Short task: Please reproduce everything from the line containing "You are a GUI" down to the end of the material, changing "screenshot" to "screen capture" and leaving all else as it is. Omit the pictures from your answer.

Material for the task:
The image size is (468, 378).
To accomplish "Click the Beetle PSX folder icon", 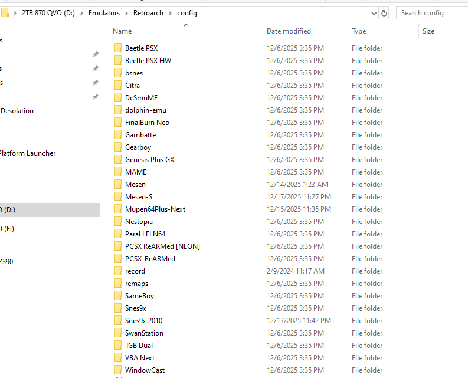I will [118, 48].
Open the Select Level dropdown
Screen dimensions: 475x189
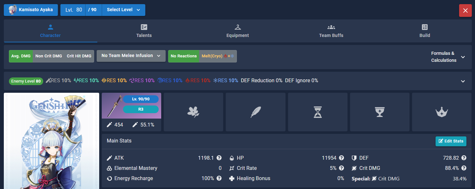click(123, 10)
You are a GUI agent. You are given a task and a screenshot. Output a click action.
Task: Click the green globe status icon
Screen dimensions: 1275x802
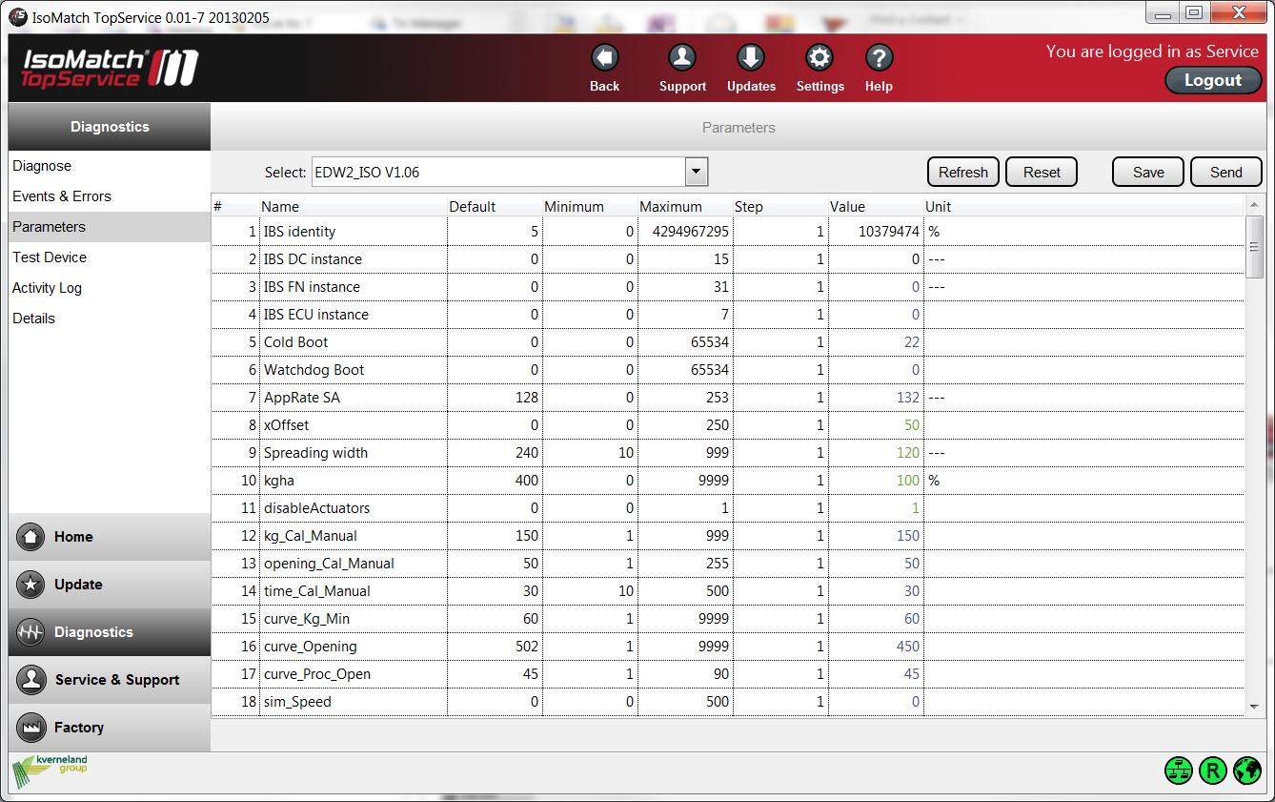click(1246, 771)
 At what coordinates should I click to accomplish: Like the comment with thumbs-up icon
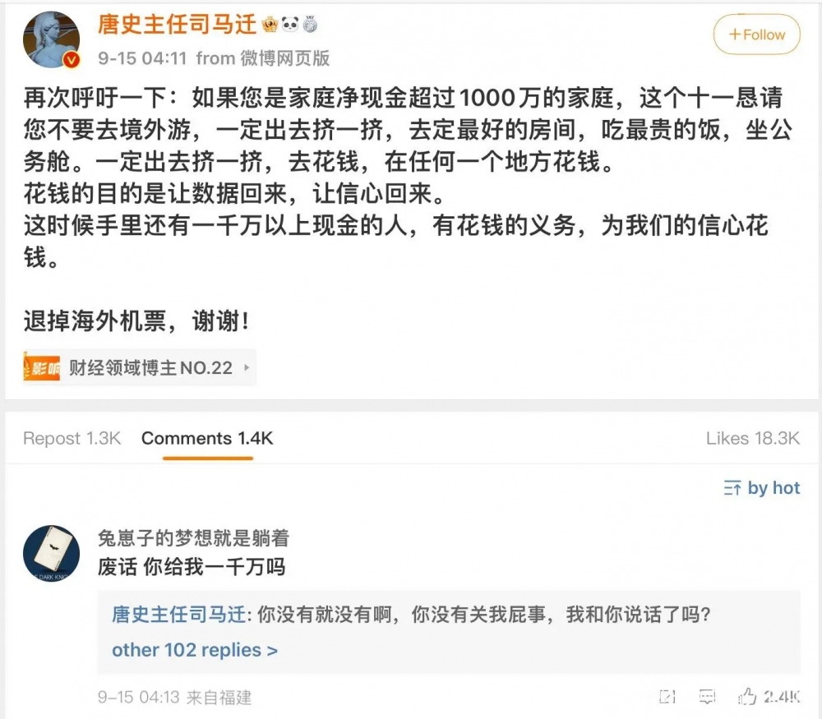point(747,697)
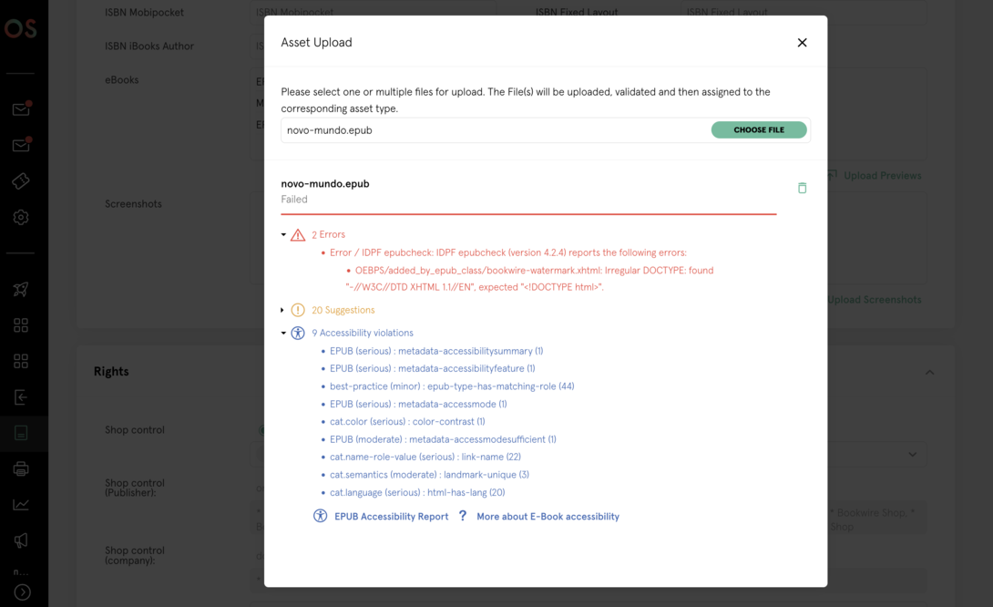
Task: Click the accessibility figure icon beside violations
Action: click(298, 334)
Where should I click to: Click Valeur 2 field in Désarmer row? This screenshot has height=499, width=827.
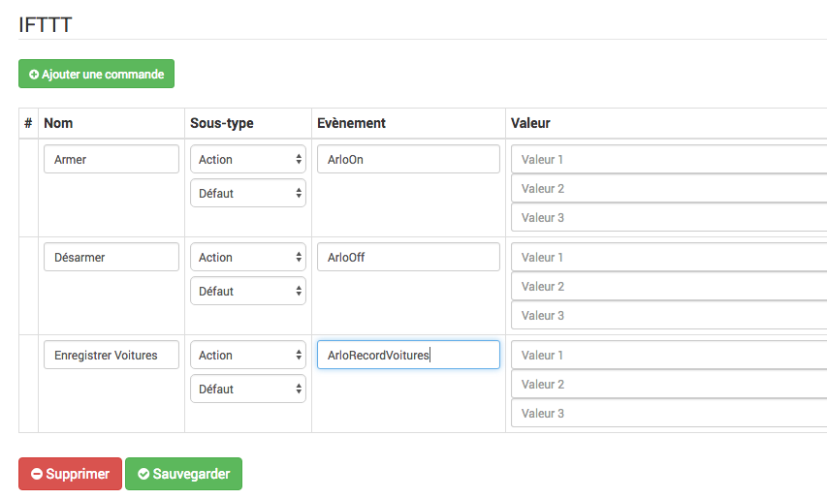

Solution for this problem:
You are a GUI agent. You are given a task and a screen capture. Output a click action.
Task: Click the green globe status icon
Screen dimensions: 1275x802
click(1246, 771)
 At what coordinates should I click to accomplish: Like the comment with thumbs-up icon
point(747,697)
Task: Click the accessibility figure icon beside violations
Action: click(298, 334)
Where should I click to: Click Valeur 2 field in Désarmer row? This screen capture has height=499, width=827.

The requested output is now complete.